▸ WRITTEN REQUEST
Please reproduce the records starting with the line that contains "Screen dimensions: 1389x868" and going on through the line that contains "Action: 175,233", and nothing else.
□ □ □ □
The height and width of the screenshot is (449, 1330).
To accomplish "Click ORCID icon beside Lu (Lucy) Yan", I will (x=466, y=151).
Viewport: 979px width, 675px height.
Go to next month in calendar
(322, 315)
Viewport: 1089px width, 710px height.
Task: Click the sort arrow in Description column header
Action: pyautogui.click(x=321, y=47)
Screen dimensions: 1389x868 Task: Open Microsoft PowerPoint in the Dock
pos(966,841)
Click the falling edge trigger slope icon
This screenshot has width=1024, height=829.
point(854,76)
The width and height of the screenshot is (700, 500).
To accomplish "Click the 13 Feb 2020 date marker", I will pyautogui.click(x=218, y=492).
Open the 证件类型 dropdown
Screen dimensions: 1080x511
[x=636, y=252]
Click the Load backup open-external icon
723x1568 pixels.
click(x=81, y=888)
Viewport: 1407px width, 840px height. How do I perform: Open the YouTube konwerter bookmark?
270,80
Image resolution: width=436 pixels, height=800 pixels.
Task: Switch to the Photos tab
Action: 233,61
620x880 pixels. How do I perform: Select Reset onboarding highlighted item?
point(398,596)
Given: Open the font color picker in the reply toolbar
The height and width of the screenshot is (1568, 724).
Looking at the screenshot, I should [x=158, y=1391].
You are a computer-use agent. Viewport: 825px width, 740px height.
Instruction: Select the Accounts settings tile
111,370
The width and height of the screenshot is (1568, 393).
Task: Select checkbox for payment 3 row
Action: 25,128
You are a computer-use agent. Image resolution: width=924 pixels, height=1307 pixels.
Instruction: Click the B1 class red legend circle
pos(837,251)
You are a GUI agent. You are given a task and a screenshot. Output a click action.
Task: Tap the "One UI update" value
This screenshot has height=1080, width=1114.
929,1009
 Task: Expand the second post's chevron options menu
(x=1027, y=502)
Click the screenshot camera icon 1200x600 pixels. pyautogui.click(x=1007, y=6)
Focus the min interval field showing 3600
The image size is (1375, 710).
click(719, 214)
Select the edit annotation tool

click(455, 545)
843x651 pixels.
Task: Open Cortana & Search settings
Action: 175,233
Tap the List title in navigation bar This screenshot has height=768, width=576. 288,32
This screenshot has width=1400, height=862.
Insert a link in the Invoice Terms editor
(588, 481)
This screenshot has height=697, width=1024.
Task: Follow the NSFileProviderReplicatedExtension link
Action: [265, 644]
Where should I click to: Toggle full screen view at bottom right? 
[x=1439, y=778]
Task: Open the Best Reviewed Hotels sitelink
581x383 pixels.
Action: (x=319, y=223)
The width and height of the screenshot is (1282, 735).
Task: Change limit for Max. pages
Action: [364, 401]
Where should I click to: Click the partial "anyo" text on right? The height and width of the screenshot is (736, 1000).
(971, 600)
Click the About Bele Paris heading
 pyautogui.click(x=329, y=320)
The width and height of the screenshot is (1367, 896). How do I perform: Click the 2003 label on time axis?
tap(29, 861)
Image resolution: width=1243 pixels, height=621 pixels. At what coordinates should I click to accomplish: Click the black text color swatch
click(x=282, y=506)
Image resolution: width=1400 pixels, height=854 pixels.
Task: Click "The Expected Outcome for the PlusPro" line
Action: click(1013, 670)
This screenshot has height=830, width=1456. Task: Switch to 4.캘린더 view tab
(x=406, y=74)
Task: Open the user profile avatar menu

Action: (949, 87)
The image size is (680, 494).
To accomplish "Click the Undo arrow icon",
□ □ □ □
▸ THE COMPLETED TASK
Screen dimensions: 1389x868 Task: Open Microsoft PowerPoint in the Dock
pos(966,841)
Click the falling edge trigger slope icon
This screenshot has width=1024, height=829.
point(854,76)
The width and height of the screenshot is (700, 500).
To accomplish "Click the 13 Feb 2020 date marker", I will pyautogui.click(x=218, y=492).
Open the 证件类型 dropdown
Screen dimensions: 1080x511
[x=636, y=252]
Click the Load backup open-external icon
723x1568 pixels.
click(x=81, y=888)
Viewport: 1407px width, 840px height. How do I perform: Open the YouTube konwerter bookmark?
270,80
Image resolution: width=436 pixels, height=800 pixels.
Task: Switch to the Photos tab
Action: 233,61
620x880 pixels. How do I perform: Select Reset onboarding highlighted item?
point(398,596)
Given: Open the font color picker in the reply toolbar
The height and width of the screenshot is (1568, 724).
Looking at the screenshot, I should [x=158, y=1391].
You are a computer-use agent. Viewport: 825px width, 740px height.
Instruction: Select the Accounts settings tile
111,370
The width and height of the screenshot is (1568, 393).
Task: Select checkbox for payment 3 row
Action: 25,128
You are a computer-use agent. Image resolution: width=924 pixels, height=1307 pixels.
Instruction: Click the B1 class red legend circle
pos(837,251)
You are a GUI agent. You are given a task and a screenshot. Output a click action.
Task: Tap the "One UI update" value
This screenshot has height=1080, width=1114.
929,1009
 Task: Expand the second post's chevron options menu
(x=1027, y=502)
Click the screenshot camera icon 1200x600 pixels. pyautogui.click(x=1007, y=6)
Focus the min interval field showing 3600
The image size is (1375, 710).
click(719, 214)
Select the edit annotation tool

click(455, 545)
843x651 pixels.
Task: Open Cortana & Search settings
Action: 175,233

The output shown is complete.